The weather was again very hot, but in the evening a big thunderstorm, while we were cooking dinner, forced a retreat to a kitchen/dining shelter provided in the campsite. The following day we decided should be a ‘rest’ day, and went for a walk up a steep track through the woods to look at a World War 1 fort and gun emplacement. We also did a bit of caving, exploring the man-made caves beneath the fort where the guns were installed later in the war for protection. A thunderstorm on the way down meant that we got wetter than if we had gone on the river. Back at the campsite, we got talking to a German lad, on his own in a caravan, who invited us join him later on for a barbeque. He was equipped with wind surfer, bikes and a kayak which he told us he had only been paddling for 3 weeks. He admitted to falling in quite a lot and rescued himself. Full of bonhommie after food, wine and conversation, we rather foolishly invited him to join us on the river the next day.

Ann, Pete and Terry on the slalom section

We went back to the Soča to repeat the section between Srpenica and Trnovo, with the possibility of carrying on down the slalom course (grade IV). Andy, our young German friend, was quite right when he said he fell over a lot, but he was quite good at getting himself and his kit out of the water, apart from the time when he and his boat were splatted against a large rock and went in different directions.
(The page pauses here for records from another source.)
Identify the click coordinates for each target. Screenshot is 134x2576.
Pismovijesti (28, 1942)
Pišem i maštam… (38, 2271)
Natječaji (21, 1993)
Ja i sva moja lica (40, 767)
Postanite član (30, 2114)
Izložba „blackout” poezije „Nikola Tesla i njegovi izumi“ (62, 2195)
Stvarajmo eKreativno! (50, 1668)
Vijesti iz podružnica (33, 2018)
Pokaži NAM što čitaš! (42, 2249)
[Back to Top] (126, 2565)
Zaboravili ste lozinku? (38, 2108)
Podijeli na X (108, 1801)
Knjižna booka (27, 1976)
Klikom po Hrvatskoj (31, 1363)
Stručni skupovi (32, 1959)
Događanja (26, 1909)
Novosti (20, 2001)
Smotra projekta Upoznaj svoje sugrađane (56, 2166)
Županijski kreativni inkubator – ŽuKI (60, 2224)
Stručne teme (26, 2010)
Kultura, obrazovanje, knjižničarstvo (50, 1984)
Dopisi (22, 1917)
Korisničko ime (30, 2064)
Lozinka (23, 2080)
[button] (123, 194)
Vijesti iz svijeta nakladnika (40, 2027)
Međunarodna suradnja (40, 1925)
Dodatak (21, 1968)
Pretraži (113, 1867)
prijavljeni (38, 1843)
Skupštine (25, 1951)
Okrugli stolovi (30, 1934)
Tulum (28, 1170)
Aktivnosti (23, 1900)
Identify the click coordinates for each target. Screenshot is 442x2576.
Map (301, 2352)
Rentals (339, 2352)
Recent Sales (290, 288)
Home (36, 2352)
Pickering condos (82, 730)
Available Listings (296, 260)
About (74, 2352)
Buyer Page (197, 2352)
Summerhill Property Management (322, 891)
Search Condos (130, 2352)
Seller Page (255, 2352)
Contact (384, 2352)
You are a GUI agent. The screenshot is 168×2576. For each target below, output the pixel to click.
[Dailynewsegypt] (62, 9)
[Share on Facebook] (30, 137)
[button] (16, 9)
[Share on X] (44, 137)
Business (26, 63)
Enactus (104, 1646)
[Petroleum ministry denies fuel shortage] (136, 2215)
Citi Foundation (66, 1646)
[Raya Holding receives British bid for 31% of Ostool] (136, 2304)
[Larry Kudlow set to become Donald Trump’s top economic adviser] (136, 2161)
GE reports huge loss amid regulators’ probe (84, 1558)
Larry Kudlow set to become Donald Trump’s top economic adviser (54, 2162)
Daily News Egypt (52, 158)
To be fair, he was not the only one who swam and/or rolled that day, but we were quite relieved when he said he would not go on after Trnovo. We carried on down the slalom course, before walking back up to Trnovo with the boats to where we had left the van.

On the Saturday we got ready early and did a quick run down the Koritnica again, before packing our gear and heading towards home.
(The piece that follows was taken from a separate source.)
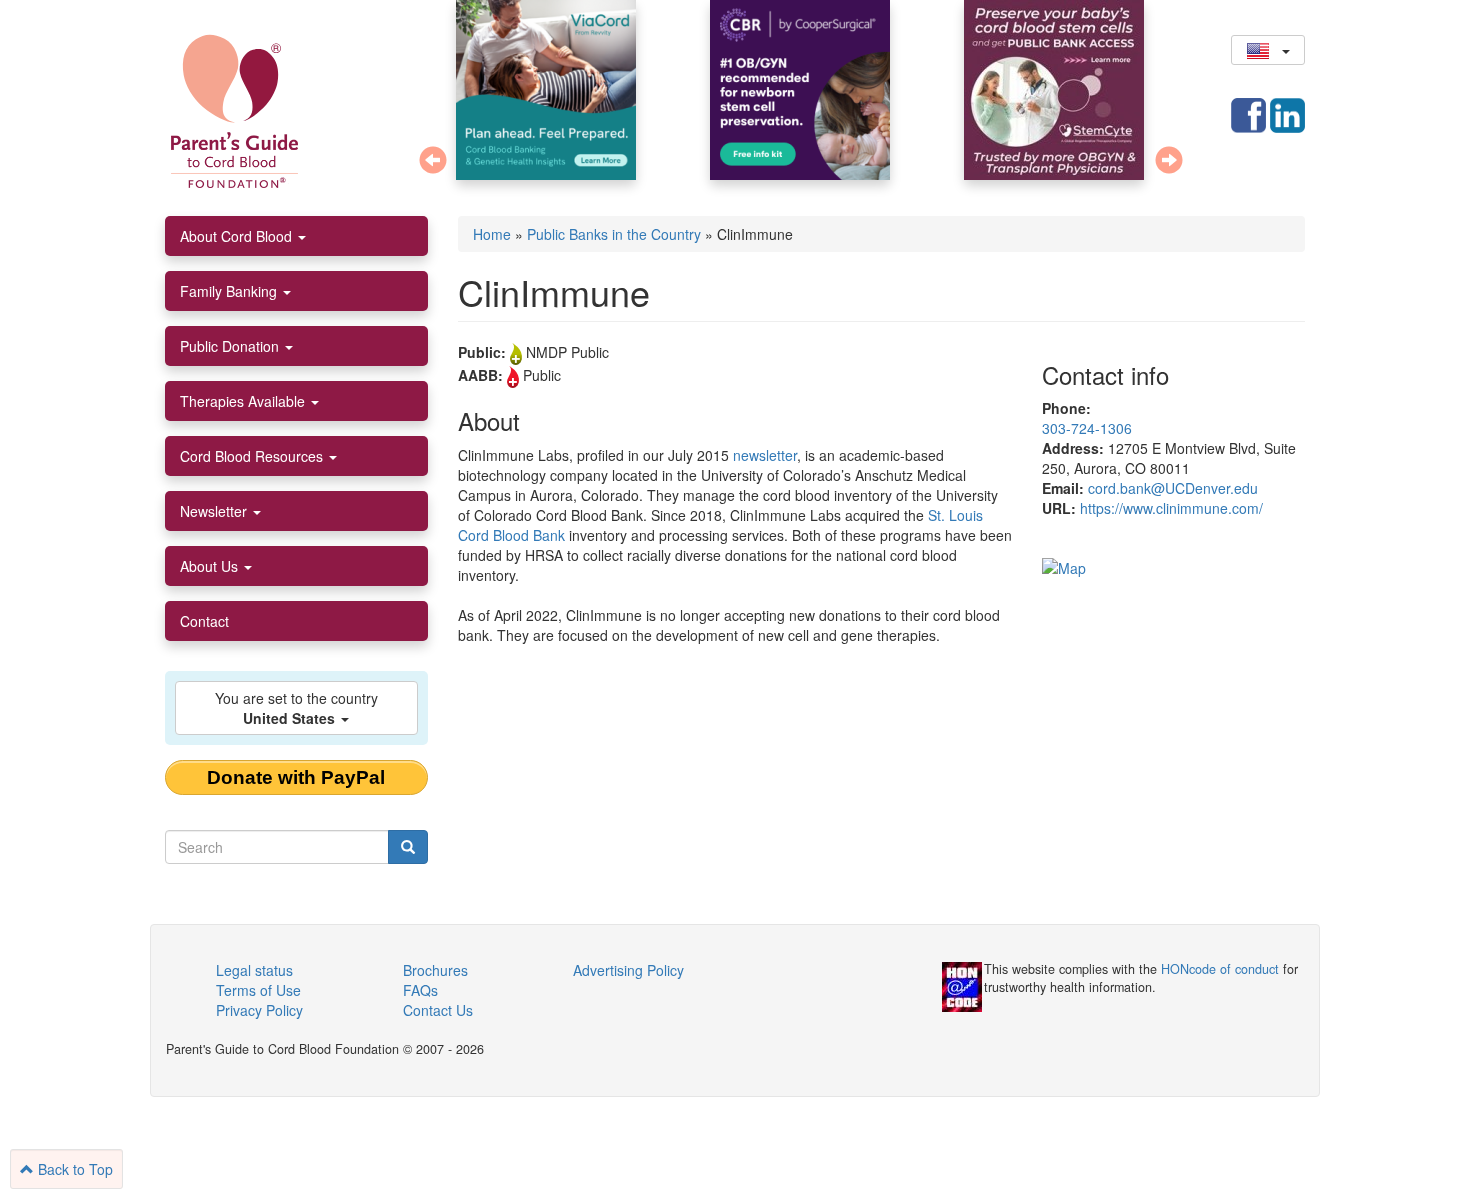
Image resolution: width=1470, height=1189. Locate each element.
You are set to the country (296, 708)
Pete Ball on the Koritnica, last day. Photo: Ann Jones

After an overnight stop near Salzburg, we headed for Augsburg, as Terry wanted to revisit scenes of his misspent youth with a paddle down the Eiskanal, an artificial white water course built for the Munich Olympics. Terry, Pete, Clive and Glenn went for a final and rather energetic fling on the course which carries a more powerful flow than the course at the Tees Barrage. Ann had an equally energetic time running along the banks carrying the cameras. We completed the homeward journey, a tired but well satisfied group.

Terry going for gold - or survival, at least...

We found sufficient paddling to keep us going for 6 days on the Soča and Koritnica, and were happy to paddle some sections more than once. The Soča is in the Triglavski National Park. It is a very pretty area with a lot of marked walking trails and some fairly energetic mountain biking. People were very friendly, and we found that many local people spoke English and/or German. It is well worth a visit.